### INSTRUCTIONS FOR THE TASK
In the page text below, how does Amber greet most people she encounters? Please answer briefly.

### PAGE TEXT
· · · ·
I wrote in that draft what I write now, that Amber always greets me with a deep hug. She holds me tight, long enough for us to both exhale and relax into the closeness between our bodies. This is how Amber greets most people, from lovers to acquaintances, that she encounters on any given day. To not receive such a greeting from Amber is a sign of a relationship on the rocks, something I witnessed only a few times during my fieldwork.

Today, however, Amber makes the rounds joyfully, enclosing new and old friends in her arms. We are at a bar in Sydney’s inner west on a sunny Sunday afternoon to catch up, gossip and generally while away the last moments of our weekend.

I ‘left’ the field about a year ago and am grateful to have maintained and deepened my relationships with many of the queer femme Sydneysiders who I have based my PhD research on. I say that I ‘left’ the field because my field, the queer scenes of Sydney, is also my home.

I am a queer femme studying queer femmes. And I am one of a growing number of ‘insider anthropologists’ who study our own communities for reasons ranging from the political to the financial. I remember being happy to close out my fieldwork, thinking that I would be able to begin to shift my relationship with my femme friends away from the categories of researcher and researched.

The writer and the written-about

My friends know that I am writing about them, but they do not know how I will do so. They do not know if I will be able to capture the nuances of their gender identities, if I will take their words and actions out of context or expose their secrets, shared after whispers of “this can’t go in your study, okay?”

KateblogThey do not know if I will be able to make you, the reader, who may never have met a queer femme before, understand how their way of being-in-the-world is continually becoming different to yours (and mine).  I carry the responsibility, the weight, of their trust every time I sit down to write. While I try and leave this weight at my desk, it follows me into the parties and lounge rooms and kitchens where we share in each other’s lives.
· · · ·
Source records
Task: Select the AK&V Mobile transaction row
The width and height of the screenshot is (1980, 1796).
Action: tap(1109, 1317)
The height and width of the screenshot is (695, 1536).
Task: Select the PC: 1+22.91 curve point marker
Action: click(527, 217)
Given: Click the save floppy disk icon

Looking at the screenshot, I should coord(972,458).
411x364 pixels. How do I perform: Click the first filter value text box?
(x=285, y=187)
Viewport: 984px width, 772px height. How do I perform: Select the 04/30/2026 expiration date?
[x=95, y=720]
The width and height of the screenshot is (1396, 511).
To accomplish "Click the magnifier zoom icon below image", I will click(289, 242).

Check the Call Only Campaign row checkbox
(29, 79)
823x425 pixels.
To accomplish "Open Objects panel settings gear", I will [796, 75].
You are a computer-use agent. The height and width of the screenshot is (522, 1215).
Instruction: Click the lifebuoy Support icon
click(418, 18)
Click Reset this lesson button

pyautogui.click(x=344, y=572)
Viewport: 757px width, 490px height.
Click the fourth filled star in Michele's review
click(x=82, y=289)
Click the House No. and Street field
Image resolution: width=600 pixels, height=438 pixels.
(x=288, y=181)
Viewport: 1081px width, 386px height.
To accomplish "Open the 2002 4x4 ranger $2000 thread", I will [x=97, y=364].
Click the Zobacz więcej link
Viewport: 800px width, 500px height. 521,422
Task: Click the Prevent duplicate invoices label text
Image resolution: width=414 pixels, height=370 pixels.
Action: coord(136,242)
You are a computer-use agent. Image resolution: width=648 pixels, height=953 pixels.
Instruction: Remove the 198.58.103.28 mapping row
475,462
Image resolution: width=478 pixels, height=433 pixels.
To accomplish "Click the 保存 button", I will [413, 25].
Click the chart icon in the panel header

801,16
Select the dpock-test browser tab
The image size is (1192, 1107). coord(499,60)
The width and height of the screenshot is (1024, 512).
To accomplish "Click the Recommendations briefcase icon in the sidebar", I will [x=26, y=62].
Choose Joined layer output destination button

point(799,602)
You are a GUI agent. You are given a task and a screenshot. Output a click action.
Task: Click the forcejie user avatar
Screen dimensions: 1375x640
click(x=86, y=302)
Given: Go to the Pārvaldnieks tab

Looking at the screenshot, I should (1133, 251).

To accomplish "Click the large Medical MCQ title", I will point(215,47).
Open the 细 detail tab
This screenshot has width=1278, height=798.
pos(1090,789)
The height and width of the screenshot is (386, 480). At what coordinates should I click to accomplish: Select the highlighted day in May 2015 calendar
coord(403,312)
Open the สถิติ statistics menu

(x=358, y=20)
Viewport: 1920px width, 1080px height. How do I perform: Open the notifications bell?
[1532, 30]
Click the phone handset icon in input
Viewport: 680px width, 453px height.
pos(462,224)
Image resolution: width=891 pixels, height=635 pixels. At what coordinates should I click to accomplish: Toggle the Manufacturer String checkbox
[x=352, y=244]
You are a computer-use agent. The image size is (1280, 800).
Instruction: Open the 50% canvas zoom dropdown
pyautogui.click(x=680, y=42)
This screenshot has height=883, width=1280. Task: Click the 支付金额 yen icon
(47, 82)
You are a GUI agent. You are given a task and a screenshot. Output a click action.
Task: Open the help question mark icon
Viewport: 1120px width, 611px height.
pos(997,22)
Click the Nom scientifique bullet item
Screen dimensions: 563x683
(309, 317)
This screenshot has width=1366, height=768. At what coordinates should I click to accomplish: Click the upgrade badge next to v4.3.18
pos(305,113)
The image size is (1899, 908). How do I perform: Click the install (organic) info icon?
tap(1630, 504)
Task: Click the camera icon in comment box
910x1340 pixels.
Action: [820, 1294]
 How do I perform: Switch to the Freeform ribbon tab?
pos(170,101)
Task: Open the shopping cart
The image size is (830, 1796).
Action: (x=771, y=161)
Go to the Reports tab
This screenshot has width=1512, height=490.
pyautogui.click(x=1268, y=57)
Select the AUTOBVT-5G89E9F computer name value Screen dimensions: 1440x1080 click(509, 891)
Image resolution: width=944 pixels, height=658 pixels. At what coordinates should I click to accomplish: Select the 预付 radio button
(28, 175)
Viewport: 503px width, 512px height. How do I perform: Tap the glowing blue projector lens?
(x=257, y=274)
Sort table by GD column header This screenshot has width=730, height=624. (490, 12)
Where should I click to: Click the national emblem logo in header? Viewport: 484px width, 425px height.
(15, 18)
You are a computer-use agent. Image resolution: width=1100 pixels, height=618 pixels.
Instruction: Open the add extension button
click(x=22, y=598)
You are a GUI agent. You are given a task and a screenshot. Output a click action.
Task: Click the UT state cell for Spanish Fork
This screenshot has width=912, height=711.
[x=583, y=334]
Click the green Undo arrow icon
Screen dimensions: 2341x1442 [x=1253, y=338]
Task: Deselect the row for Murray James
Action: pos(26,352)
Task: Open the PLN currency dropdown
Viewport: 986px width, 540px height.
· · · ·
### CORRECT ANSWER
With a deep hug, holding them tight.